> **Exercise directions**
Below, some lines carry pictures; leave those pictures out and retype exactly the lines from the one with "Image resolution: width=508" through the one with "Click the 鲜鸡蛋2311 contract link".

> **Records for this task**
================================

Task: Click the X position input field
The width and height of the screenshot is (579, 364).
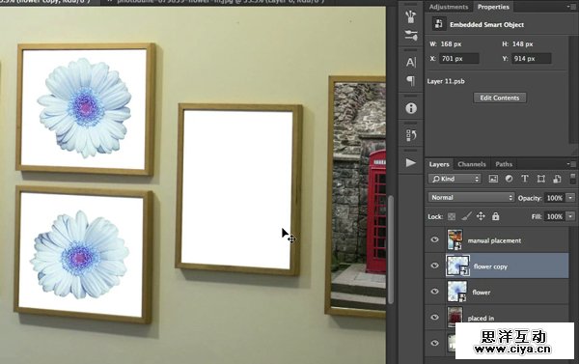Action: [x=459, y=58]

================================

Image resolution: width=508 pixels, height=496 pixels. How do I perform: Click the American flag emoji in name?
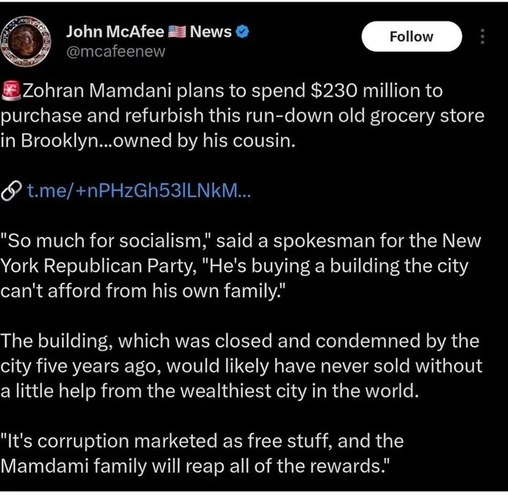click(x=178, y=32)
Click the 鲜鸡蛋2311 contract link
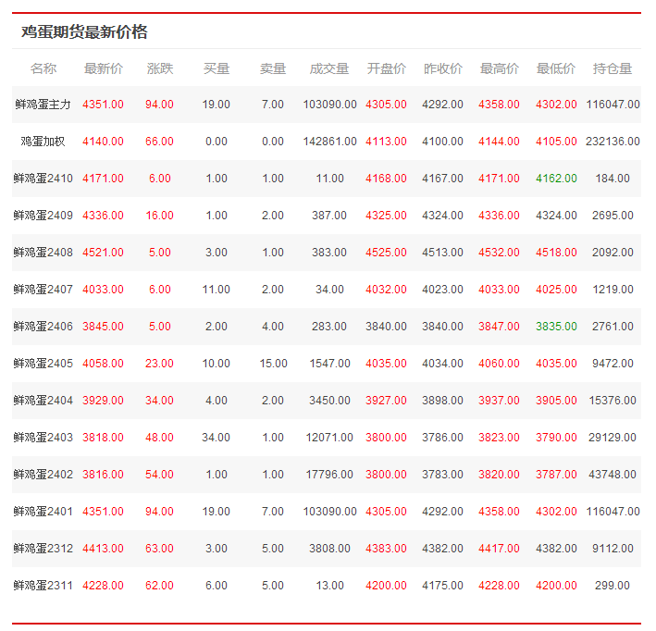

================================

> **Written answer**
Image resolution: width=508 pixels, height=496 pixels. How do I perform: Click the American flag emoji in name?
click(x=178, y=32)
Click the 鲜鸡蛋2311 contract link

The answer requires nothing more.